**Problem statement**
Reproduce verbatim the portion of the passage on cycling and freedom that runs from "Learning how to" to "unexplored vista ahead.", including both of those phrases.

**Exercise passage**
*****

Many other Researchers felt that the best way to experience unadulterated freedom was by cycling, rather than driving, for a whole range of reasons. Like having a car, people love going on bike rides and knowing they have the freedom to go anywhere. The bicycle is definitely a symbol of freedom. After all, historically, the humble bicycle enabled the poorest people in society who couldn't afford their own horse undreamt of freedom of movement.

Perhaps an even greater impact was on women's liberation in the 1890s, as soon as the idea of attaching a chain to a bike was recognised as being better than just making the front wheel really big. To paraphrase a saying about fish and fishing, give a woman a lift and she'll rely on you for a lift back, but give her a bicycle and she can go anywhere at any time. It was also the bicycle that made it sociably acceptable for a woman to wear trousers, as you can't really ride a bike in skirts, meaning women could choose to wear an ever-greater range of clothing.

Learning how to ride a bike is often considered a key stage in life too. One Researcher had just taught their children how to cycle and stated how the delighted expressions on their faces reflected their discovering a real sense of freedom.

Researchers' comments about cycling included:

  • Best thing I've done for freedom was to ditch my car completely and just cycle commute. No more traffic jams evvah!
  • I can switch [my journey] out to the countryside either early or late to get a de-stress if I wish.
  • Cars - meh. Life is too short for more car-angry-jams.
  • Cresting a hill on my bicycle and seeing an entire unexplored vista ahead.
  • Zooming down an exciting descent is a freedom on its own too.
  • My travel to work by bus took over an hour and a half in rush hour, or 15 minutes by bike. So a bicycle provides extra free time and the money saved by cycling rather than any other form of transport can be spent on whatever you want too.

Another reason that a bicycle is often preferred to a car is that in a car you are protected and separated from the world around you, whereas the wider environment surrounds a cyclist in a much more intense way. You just can't get out as far into the countryside with any other mode of transport, aside from probably motorbikes, although even then the experience is different. As a cyclist is quiet, they get a more intimate encounter with nature. Researchers who are also frequent cyclists described often seeing buzzards, red kites, hares, rabbits and sheep, owls swooping inches above their heads, bats, swans, geese, moorhens, ducks, wild ponies, cattle and the experience of almost colliding into a deer running right in front of them. Most of these would be long gone and hiding from speeding-past motorbikes and cars.

*****

**The data**
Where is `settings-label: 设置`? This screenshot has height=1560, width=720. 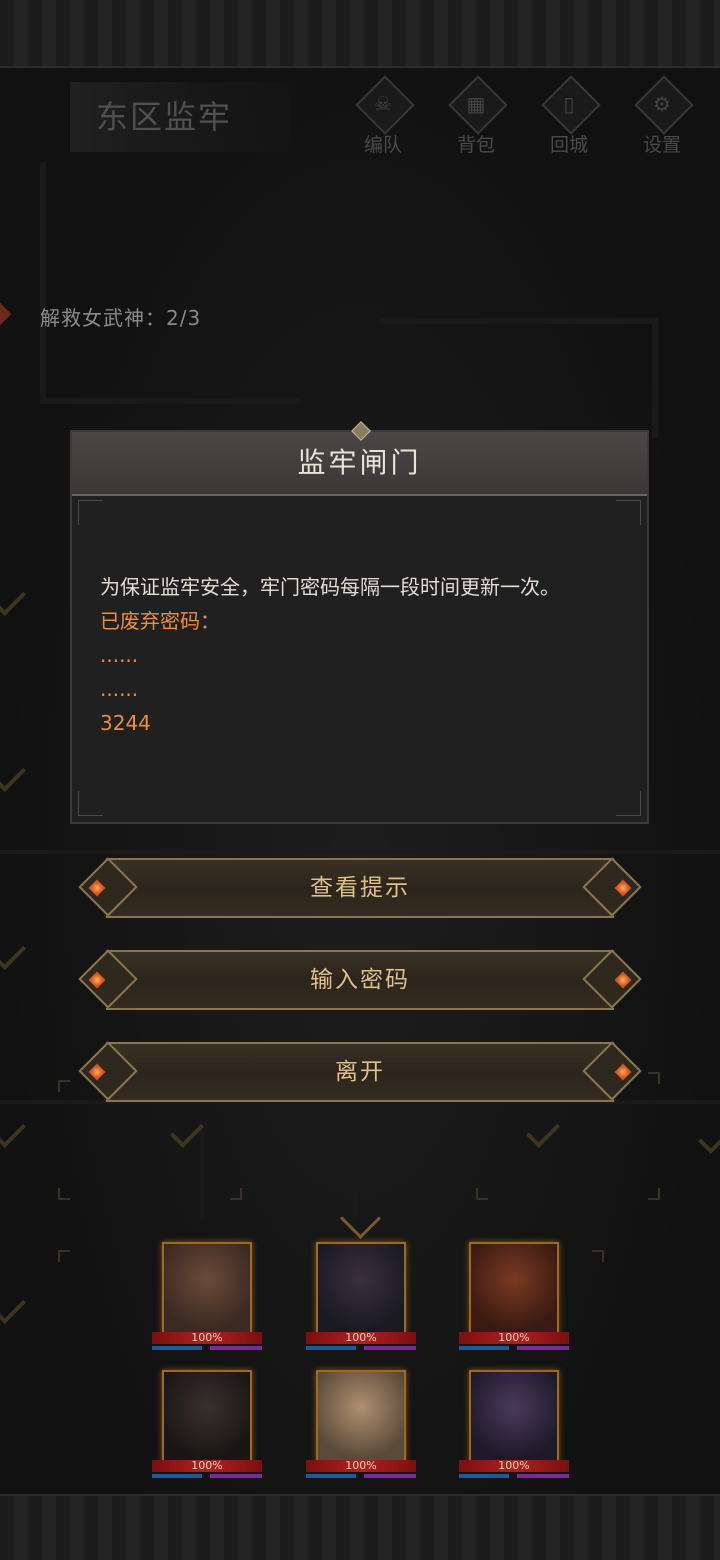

*****

**Expected output**
Learning how to ride a bike is often considered a key stage in life too. One Researcher had just taught their children how to cycle and stated how the delighted expressions on their faces reflected their discovering a real sense of freedom.

Researchers' comments about cycling included:

  • Best thing I've done for freedom was to ditch my car completely and just cycle commute. No more traffic jams evvah!
  • I can switch [my journey] out to the countryside either early or late to get a de-stress if I wish.
  • Cars - meh. Life is too short for more car-angry-jams.
  • Cresting a hill on my bicycle and seeing an entire unexplored vista ahead.